** Begin Excerpt to read **

Idyllic and Pastoral — An Earth Stewardship Surprise and Exemplar

Colleagues Craig Cassarino and Dr. Jean Meade and I visited an east-central Ohio cattle operation owned by friends and associates whom Craig has known for two decades. Because we three are collaborating on a Nature-based, sustainable agriculture-themed education project near Morgantown, West Virginia (Jean’s location), Craig wanted Jean and me to see the property and meet the landowners. Craig flew into Pittsburgh (90 minutes to Morgantown) from New Hampshire to coincide with my travels to the area. We drove over to Flushing, Ohio first thing Thursday, May 17. At this stage I will not reveal the owners’ identity. I want to coordinate telling their incredible Land Legacy Story more fully with them. Theirs is a story meriting recognition and celebration.

Premium Japanese cattle breeds are among Craig’s many interests. He is the catalyst (shall we say “cattle-yst”?) responsible for this operation incorporating Akaushi, what one web site called one of “the most outrageously marbled, incredibly decadent beef on the planet.” The cinnamon-brown bulls below are Akaushi. The operation’s other bull breed is a more common black Simmental, bred on this operation with Black Angus heifers. A Simmental bull grazes beyond the Akaushi in this photo. The family’s home sits atop the hill. A sight (and site) of pastoral splendor, accented and back-dropped by the rising cumulus.

** End Excerpt to read **
** Begin Raw data **

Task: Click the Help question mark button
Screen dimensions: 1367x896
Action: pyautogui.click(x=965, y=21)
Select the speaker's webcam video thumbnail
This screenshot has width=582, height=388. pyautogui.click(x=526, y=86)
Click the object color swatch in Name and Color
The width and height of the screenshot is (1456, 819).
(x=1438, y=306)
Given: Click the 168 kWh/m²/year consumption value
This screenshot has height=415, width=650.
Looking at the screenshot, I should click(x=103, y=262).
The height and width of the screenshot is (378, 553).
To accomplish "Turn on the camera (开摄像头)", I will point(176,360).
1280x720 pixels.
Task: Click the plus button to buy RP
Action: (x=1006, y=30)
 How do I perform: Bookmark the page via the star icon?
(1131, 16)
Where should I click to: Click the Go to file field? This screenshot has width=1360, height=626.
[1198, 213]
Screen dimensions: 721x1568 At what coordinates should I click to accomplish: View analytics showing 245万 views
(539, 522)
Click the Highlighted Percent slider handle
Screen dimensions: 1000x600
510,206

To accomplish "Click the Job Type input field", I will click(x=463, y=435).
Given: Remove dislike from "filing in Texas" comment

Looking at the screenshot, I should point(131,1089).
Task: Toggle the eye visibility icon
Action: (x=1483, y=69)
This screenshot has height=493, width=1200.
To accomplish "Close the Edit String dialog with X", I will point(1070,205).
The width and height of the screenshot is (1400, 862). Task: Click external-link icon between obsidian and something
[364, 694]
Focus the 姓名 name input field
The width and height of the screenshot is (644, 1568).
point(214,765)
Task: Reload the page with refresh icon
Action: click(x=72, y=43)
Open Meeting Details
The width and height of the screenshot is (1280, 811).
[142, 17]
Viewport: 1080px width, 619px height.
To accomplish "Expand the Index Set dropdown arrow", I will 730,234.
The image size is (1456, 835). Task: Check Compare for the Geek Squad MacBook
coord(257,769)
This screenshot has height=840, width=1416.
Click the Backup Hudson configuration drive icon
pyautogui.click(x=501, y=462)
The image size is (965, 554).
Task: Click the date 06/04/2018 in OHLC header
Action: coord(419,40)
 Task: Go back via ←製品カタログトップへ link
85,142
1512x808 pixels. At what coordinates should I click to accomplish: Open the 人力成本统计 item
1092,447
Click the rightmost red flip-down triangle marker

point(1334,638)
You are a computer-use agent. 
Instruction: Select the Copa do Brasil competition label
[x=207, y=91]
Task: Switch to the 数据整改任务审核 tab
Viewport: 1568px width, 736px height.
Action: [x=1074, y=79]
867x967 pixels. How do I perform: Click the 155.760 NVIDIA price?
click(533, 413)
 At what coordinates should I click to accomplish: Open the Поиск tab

** End Raw data **

→ **Problems**
(a) List every cattle breed named in the piece about the Ohio cattle operation visit.
(b) From the piece about the Ohio cattle operation visit, reproduce word for word the passage starting with "Premium Japanese cattle" and going on through "the rising cumulus.".

→ **Exercise solutions**
(a) Akaushi, Simmental, Black Angus

(b)
Premium Japanese cattle breeds are among Craig’s many interests. He is the catalyst (shall we say “cattle-yst”?) responsible for this operation incorporating Akaushi, what one web site called one of “the most outrageously marbled, incredibly decadent beef on the planet.” The cinnamon-brown bulls below are Akaushi. The operation’s other bull breed is a more common black Simmental, bred on this operation with Black Angus heifers. A Simmental bull grazes beyond the Akaushi in this photo. The family’s home sits atop the hill. A sight (and site) of pastoral splendor, accented and back-dropped by the rising cumulus.